**WHAT TO DO**
Output only the lines from the start of the entries through the line holding "The height and width of the screenshot is (405, 815).". Each line must match the original exactly.

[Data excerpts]
Content starts
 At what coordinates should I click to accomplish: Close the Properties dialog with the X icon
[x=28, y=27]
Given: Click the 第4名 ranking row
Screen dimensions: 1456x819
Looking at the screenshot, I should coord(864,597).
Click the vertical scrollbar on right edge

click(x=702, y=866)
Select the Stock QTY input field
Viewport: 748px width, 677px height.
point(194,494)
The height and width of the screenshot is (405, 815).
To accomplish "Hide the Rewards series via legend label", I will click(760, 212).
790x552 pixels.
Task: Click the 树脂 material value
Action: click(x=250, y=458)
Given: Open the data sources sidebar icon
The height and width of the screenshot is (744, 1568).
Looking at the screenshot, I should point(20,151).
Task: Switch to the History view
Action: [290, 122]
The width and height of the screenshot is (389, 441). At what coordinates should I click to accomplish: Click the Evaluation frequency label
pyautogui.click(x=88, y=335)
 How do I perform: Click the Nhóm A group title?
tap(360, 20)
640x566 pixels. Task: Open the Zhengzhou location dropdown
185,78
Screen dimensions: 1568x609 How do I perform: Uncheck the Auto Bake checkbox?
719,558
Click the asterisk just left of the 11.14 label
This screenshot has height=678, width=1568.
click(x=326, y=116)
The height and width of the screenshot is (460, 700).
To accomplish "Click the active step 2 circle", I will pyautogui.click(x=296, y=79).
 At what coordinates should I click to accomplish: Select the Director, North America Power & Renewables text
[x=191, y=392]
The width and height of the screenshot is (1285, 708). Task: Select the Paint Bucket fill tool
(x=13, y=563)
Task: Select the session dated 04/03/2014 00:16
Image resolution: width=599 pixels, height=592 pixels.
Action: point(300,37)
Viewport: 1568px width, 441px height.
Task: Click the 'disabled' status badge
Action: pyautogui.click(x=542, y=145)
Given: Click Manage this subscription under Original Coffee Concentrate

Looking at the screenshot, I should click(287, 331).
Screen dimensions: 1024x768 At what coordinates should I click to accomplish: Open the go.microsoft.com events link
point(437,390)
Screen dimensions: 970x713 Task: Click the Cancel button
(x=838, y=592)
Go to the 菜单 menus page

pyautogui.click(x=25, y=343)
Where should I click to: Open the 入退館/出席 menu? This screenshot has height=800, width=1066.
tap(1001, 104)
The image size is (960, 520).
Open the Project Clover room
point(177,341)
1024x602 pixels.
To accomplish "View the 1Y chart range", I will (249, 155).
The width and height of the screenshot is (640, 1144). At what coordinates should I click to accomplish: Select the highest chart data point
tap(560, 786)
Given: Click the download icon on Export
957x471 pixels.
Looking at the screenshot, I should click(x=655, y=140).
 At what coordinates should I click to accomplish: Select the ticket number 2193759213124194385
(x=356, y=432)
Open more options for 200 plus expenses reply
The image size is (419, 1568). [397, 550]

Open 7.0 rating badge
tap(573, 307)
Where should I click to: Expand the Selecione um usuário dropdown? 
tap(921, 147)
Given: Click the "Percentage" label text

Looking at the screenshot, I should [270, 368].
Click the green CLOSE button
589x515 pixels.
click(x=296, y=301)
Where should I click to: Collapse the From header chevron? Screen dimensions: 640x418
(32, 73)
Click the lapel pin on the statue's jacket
Content ends
**SOLUTION TO THE PROBLEM**
 At what coordinates should I click to accomplish: Close the Properties dialog with the X icon
[x=28, y=27]
Given: Click the 第4名 ranking row
Screen dimensions: 1456x819
Looking at the screenshot, I should coord(864,597).
Click the vertical scrollbar on right edge

click(x=702, y=866)
Select the Stock QTY input field
Viewport: 748px width, 677px height.
point(194,494)
The height and width of the screenshot is (405, 815).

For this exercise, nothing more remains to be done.